Finger Drumming is more than just a fad. It’s an emerging skill that’s becoming more and more important to have, especially if you’re a beatmaker. Not only does it look super impressive once you’ve got your head around it. But it fuses rhythm, composition, and performance into one. Transforming your simple MIDI pad controller into a fully-fledged instrument.
Gone are the days where you’re limited to step sequencing, or programming your drums by clicking around on the computer. The ability to finger drum unlocks the full range of expression that musicians live for. As a result, you’ve got unlimited creative possibilities at the tips of your fingers!
- Why Finger Drumming?
- What Do You Need?
- Where to start?
- Bonus Tips
Firstly, finger drumming is insanely fun. If that’s not enough of a reason to get started, I don’t know what is. It’s also an incredible skill to add to your live performances that will definitely get the crowd going and give your fans another reason to make their way out to your shows.
It also takes the sometimes monotonous nature out of digital music production. Rather than clicking away and programming your sounds, you’re able to turn a controller into an entirely new instrument.

Exercise task A: In the finger drumming text, what three things does finger drumming fuse into one?
Exercise task B: Carry on the finger drumming text, picking up right after its final sentence.
The data has no connection to the finger drumming text.

Material provided:
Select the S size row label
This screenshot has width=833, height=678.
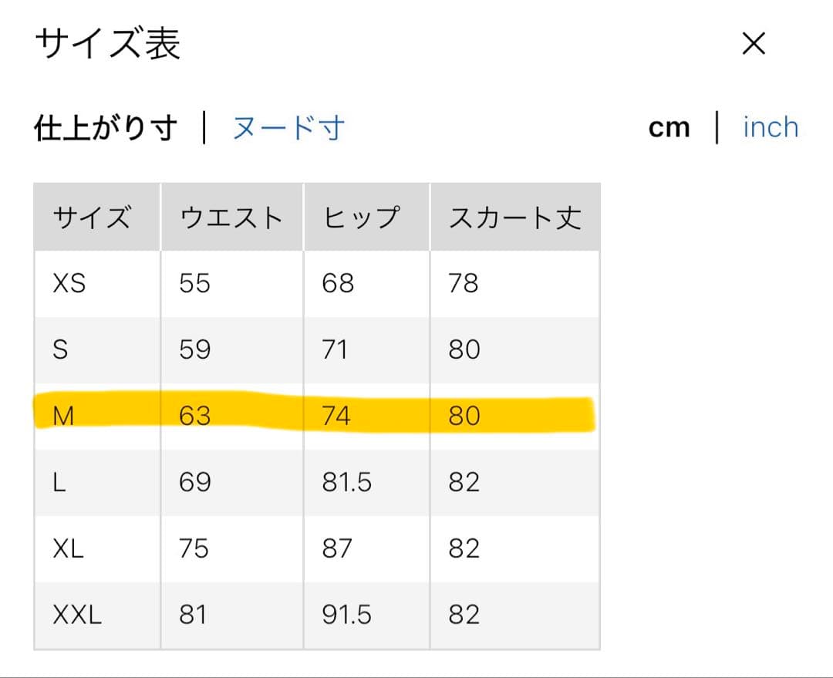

Written response A: Rhythm, composition, and performance.

Written response B:
What Do You Need?
First of all, it goes without saying, you can’t move away from clicking your drum compositions into fruition using your mouse if you don’t already have some kind of pad controller. So the first thing you’ll want to make sure you have is either a MIDI Controller with some pads, or a completely standalone production controller such as an MPC or the Maschine+.
If you’ve already got your hands on a decent Pad Controller, feel free to skip this step. But if you don’t, you’re going to need one in order to get the most out of your finger drumming.
MIDI Pad Controller
Assuming you’re already familiar with and have access to a Digital Audio Workstation (DAW) on your computer. You’re probably going to want to look at getting your hands on a MIDI Controller. Essentially, MIDI Controllers work by sending information to the software on your computer and working with the sounds and plugins you already have available.
Getting your hands on a MIDI Controller is going to be the most cost-effective choice if you already have some music production software. You can choose to get something entirely pad-based such as the Akai MPD Range, Novation’s impressive lineup of Launchpads, or even the DJ Tech Tools MIDI Fighters.
Alternatively, you could look at picking up a MIDI Keyboard that also has some pads available to you. You’re obviously not going to get as many pads as you’ll find on a pad controller, however, these are quite a versatile option and give you a solution to playing the keys as well!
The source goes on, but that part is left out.